In many ways, Classified is where every rapper on earth—or most of them, anyway—want to be. He is, as he says on album opener Ups and Downs, “making real cash flow off this shit.” And given the choice, most MCs wouldn’t go for the fast-living, mansion-buying life that Lil Wayne and 50 Cent live; if they could make a comfortable living without compromising their output, they’d do it in a heartbeat. Generalisation? Sure. But tell that Classified—fourteen projects deep, a legend in his home country, and living comfortably while getting paid to do something he loves.
“I’m 33 years old. I’m going to write from a 33-year-old perspective,” he says. “And I think hip-hop is growing up. I’m seeing people coming to my shows in their forties. The quicker we can realise that, the better and more rounded a culture we’ll have.”Classified: High Maintenance
But make no mistake: he might just be your average dirt-bik-ridin’ rapper, but he’s a big deal in Canada. He’s no Drake or Kardi, but he’s seen some serious success—including a massive hit with this song ‘Oh Canada’, which hit top 20 on the Canada Hot 100. Unfortunately, being so successful has its downsides: when Classified wanted to film a video for the patriotic single, he put out a call to get as many people to the shoot as possible. Unfortunately for him, some critics noted that there weren’t, in their eyes, enough black faces there.
“Message-board shit,” mutters Classy on being called racist. “I probably put more eyes on that topic than people actually knew. I’m a hip-hop fan, I go online and talk to people about it. It was just something someone brought up—I was like, what the fuck, are you serious? Stupid internet kids.
“I didn’t have people on the street coming up to me and calling me a racist, but I did have people coming up to me, going, what’s going on? We shot a video, I told everybody to come out. I’m not going to stop a video shoot because there’s not enough black people there. Too many white people! We need more black people! This is a rap video! People are people. Whoever comes out and supports, that’s love.”
There are challenges closer to home, too. He might not be facing your usual rap challenges—it comes with the mature territory—but when you make it a point to rap on and produce every single track on your album, it can often be difficult. As much as Classified enjoys the relaxed suburban existence (he lived in Halifax for a time before moving back), he does say that working alone can get a little lonely:
“It’s a gift and a curse. I’ve had some of my longest days in the studio by myself. I’ll sit in there and record it, produce it, engineer it. A lot of times that’s good, because I find that when you’re by yourself you can express yourself without being worried about what people in the studio think. It lets me focus on what I want to do. But it does get lonely and boring, being in the studio for a week at a time without seeing anybody.”

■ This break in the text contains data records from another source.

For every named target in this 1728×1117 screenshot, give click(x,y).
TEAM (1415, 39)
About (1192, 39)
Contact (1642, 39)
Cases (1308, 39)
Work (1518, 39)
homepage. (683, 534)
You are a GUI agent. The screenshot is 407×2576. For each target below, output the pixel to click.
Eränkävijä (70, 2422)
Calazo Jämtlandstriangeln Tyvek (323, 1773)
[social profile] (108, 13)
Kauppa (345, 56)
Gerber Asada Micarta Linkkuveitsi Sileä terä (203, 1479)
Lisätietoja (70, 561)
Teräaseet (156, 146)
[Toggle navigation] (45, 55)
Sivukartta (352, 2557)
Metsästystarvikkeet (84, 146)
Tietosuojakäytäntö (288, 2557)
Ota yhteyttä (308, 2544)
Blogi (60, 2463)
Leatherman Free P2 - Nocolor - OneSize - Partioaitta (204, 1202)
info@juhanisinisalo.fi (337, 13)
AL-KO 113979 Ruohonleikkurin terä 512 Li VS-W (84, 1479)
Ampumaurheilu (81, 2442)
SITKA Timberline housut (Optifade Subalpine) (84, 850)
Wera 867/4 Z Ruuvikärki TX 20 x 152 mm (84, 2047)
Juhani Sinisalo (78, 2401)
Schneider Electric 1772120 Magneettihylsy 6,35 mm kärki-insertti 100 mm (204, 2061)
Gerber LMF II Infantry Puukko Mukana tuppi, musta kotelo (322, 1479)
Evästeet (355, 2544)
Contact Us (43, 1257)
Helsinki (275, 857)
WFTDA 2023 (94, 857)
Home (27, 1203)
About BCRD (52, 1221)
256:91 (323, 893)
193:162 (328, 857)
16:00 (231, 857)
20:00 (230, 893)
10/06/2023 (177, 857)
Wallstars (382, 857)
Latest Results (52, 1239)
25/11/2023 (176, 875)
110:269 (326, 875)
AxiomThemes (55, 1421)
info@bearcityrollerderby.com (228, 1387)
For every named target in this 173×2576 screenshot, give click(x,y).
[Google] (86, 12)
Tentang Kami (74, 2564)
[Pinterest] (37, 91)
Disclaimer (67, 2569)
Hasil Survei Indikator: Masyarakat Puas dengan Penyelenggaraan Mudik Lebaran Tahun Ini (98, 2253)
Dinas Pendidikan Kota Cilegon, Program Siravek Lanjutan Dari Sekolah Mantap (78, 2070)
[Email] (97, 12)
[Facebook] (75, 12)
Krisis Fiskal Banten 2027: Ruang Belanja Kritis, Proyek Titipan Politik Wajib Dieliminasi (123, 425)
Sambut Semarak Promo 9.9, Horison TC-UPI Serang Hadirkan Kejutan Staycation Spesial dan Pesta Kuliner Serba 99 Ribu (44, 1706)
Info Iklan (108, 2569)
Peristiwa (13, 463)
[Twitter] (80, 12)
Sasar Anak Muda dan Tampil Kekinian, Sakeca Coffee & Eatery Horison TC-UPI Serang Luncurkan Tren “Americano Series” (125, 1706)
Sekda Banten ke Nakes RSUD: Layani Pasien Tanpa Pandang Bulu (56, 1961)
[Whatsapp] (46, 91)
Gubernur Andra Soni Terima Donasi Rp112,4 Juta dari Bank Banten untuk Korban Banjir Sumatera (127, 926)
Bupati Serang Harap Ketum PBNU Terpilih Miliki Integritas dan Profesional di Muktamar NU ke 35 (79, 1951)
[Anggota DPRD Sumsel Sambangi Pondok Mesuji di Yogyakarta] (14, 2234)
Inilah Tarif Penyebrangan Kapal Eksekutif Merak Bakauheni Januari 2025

One of the things that he tackles on the new record is getting blunted. But—and brace yourself for a shock here—he’s talking about the bad side of it. To be fair, the song ‘High Maintenance’ does weigh up the pros and cons, but it’s certainly not something he shies away from.
“Weed impacts it quite a bit—good and bad,” he says. “Let me break it like this: I can’t write my lyrics high. It sends me left and right and I wake up the next morning and read what I wrote and it doesn’t make sense. But I can smoke something and zone out on a beat for three or four hours and play with one sample. When I’m not smoking and making a beat, I’ll chuck in a sample, play with it, ten minutes later I’m bored of it, move on. Smoking calms you down, makes you relax. Sometimes it makes me waste my time, but sometimes it makes me create some great stuff.”